[Stored data]
##############################
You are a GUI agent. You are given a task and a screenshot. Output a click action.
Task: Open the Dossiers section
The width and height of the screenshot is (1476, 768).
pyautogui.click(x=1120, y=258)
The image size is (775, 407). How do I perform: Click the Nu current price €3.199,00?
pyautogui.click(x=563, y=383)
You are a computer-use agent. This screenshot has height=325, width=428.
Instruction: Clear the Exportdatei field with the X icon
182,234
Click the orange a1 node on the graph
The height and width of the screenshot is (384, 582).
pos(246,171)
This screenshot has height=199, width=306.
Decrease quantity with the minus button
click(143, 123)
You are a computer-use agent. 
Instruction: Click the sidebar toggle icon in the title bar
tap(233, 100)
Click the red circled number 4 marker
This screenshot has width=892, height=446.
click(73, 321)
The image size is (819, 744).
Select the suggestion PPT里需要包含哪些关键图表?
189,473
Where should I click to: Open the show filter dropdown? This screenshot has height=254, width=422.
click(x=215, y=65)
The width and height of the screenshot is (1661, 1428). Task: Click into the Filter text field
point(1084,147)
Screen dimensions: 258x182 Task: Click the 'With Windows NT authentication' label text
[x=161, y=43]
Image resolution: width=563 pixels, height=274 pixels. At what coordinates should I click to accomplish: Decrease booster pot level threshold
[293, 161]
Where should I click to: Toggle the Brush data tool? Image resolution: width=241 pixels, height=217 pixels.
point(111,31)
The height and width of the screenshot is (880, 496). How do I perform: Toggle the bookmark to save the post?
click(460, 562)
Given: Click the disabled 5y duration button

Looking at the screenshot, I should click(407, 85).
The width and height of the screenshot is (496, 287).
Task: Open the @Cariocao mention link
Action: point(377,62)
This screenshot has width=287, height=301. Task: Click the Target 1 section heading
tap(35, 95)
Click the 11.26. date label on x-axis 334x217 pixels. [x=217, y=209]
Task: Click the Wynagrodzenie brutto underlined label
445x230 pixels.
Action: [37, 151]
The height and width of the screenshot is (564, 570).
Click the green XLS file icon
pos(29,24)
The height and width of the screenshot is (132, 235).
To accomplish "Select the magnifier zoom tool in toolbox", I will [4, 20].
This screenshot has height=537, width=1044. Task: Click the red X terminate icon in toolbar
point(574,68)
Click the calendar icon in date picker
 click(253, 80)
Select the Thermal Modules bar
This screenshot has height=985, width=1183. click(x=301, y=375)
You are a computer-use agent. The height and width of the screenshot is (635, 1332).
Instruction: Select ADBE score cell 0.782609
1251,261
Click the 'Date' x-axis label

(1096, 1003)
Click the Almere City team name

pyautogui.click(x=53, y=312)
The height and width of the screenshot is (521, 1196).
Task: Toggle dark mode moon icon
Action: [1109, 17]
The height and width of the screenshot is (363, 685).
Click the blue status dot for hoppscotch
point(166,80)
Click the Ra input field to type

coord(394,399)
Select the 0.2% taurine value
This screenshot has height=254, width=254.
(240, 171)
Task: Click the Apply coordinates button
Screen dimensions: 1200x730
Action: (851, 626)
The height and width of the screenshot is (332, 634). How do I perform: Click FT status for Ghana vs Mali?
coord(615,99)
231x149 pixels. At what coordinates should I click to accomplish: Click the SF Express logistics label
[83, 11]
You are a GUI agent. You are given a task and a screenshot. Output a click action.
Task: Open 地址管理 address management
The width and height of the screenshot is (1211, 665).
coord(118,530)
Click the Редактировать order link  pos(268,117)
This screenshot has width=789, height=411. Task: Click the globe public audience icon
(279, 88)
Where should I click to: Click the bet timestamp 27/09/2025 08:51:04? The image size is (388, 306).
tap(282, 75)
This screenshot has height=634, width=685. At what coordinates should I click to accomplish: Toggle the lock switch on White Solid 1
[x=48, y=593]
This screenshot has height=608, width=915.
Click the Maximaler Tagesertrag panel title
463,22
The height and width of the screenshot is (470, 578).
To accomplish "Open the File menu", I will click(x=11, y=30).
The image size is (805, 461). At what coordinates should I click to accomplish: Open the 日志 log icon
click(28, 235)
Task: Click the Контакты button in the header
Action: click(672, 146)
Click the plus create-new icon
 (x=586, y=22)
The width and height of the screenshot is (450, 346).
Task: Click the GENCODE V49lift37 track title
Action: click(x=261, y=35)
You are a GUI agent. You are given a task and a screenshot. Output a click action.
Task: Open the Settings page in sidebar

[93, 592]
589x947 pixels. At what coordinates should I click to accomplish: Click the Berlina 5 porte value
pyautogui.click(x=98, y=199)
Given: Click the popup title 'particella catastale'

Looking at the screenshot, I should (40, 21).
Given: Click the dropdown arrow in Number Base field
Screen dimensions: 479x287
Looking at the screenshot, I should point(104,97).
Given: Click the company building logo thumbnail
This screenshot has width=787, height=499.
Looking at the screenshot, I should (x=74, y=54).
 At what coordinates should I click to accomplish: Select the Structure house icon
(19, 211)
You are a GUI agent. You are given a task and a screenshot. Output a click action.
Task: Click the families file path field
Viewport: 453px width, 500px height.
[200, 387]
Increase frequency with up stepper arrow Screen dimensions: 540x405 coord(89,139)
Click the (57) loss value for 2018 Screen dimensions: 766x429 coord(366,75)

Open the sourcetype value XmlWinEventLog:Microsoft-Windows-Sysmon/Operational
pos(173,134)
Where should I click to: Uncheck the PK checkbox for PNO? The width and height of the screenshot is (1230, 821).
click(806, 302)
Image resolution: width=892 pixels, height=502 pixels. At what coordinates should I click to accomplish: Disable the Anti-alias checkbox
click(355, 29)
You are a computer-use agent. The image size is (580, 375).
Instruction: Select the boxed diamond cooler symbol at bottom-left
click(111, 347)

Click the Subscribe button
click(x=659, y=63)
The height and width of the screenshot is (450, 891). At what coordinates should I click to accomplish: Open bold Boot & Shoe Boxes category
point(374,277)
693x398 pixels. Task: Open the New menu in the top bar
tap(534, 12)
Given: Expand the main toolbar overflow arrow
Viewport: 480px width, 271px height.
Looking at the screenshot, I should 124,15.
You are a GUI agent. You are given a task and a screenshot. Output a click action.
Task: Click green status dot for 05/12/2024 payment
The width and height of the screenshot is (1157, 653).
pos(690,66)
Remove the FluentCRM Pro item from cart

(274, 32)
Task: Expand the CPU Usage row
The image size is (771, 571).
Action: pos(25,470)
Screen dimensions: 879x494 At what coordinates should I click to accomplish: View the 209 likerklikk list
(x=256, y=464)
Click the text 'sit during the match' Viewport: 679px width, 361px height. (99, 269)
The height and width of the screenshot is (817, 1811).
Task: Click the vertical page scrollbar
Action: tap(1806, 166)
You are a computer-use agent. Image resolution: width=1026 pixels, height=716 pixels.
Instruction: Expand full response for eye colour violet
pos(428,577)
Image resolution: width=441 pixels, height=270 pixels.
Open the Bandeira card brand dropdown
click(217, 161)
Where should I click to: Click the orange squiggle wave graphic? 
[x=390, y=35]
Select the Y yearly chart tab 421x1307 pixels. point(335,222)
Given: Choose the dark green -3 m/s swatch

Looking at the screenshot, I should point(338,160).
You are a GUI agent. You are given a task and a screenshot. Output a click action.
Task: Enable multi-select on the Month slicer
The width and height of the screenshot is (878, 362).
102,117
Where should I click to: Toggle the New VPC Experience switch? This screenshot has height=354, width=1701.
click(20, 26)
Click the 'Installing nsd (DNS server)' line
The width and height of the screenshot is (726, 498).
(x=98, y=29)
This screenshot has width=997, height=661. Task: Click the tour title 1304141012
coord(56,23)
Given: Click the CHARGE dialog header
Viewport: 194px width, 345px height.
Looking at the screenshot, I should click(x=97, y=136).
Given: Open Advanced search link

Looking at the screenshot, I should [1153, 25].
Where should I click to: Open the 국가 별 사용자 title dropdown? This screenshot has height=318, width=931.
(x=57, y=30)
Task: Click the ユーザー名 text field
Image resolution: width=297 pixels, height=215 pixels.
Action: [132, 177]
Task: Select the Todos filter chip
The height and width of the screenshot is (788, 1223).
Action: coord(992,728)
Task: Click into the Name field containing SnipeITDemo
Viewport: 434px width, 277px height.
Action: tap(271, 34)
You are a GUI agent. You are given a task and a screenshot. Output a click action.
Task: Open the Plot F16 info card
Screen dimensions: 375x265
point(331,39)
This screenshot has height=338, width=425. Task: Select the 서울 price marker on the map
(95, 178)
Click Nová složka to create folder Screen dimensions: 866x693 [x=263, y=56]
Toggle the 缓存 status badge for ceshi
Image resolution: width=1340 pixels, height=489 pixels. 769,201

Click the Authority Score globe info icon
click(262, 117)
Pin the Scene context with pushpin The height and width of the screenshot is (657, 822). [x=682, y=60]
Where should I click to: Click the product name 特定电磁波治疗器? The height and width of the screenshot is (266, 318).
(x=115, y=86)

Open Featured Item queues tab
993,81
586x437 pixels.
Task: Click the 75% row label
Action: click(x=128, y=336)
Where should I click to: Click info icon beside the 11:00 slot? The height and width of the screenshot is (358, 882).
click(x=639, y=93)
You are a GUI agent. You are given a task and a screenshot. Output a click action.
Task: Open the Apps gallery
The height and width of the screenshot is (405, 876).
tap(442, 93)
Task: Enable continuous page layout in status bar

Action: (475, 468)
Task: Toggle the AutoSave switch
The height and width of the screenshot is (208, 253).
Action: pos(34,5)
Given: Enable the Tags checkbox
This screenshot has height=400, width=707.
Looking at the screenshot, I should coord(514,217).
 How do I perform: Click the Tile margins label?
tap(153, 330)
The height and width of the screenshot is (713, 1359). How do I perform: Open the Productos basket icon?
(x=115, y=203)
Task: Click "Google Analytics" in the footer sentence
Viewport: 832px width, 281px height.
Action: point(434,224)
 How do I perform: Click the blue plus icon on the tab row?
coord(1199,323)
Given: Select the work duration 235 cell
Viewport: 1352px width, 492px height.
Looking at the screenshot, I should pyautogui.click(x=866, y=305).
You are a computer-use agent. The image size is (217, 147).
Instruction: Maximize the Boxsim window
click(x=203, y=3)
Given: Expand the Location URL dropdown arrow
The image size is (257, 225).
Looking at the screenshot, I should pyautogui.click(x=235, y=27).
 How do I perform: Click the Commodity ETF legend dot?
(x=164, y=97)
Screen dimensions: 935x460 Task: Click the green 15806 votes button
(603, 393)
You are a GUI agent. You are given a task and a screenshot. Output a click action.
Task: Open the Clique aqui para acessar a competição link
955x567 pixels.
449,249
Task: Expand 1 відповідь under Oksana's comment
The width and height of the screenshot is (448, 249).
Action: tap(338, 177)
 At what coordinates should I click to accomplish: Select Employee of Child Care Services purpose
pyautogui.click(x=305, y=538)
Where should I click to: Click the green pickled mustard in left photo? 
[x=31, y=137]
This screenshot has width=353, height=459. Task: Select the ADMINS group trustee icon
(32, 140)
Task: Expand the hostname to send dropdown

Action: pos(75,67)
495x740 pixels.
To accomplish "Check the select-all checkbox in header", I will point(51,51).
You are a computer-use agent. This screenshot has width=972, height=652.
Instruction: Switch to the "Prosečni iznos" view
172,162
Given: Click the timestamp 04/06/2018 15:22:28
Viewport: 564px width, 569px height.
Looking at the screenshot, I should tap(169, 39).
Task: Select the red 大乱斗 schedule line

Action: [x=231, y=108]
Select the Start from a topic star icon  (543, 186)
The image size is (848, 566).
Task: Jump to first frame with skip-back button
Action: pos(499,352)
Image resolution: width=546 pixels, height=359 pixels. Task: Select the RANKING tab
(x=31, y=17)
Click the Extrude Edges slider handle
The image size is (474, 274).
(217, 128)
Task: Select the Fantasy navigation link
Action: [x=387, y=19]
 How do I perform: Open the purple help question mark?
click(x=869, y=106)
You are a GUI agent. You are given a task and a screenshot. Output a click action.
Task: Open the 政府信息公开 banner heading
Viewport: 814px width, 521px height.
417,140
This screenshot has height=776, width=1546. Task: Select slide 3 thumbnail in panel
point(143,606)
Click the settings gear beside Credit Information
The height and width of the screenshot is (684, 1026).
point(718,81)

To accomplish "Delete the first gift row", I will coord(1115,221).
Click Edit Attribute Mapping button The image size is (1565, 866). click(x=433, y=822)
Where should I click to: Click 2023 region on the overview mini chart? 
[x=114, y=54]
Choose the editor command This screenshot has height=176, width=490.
##############################
* Required action
Above are the records; repeat exactly the lines from the one holding "The image size is (805, 461)." down to the one holding "Given: Click the dropdown", end lines included.

* The completed task
The image size is (805, 461). At what coordinates should I click to accomplish: Open the 日志 log icon
click(28, 235)
Task: Click the Контакты button in the header
Action: click(672, 146)
Click the plus create-new icon
 (x=586, y=22)
The width and height of the screenshot is (450, 346).
Task: Click the GENCODE V49lift37 track title
Action: click(x=261, y=35)
You are a GUI agent. You are given a task and a screenshot. Output a click action.
Task: Open the Settings page in sidebar

[93, 592]
589x947 pixels. At what coordinates should I click to accomplish: Click the Berlina 5 porte value
pyautogui.click(x=98, y=199)
Given: Click the popup title 'particella catastale'

Looking at the screenshot, I should (40, 21).
Given: Click the dropdown arrow in Number Base field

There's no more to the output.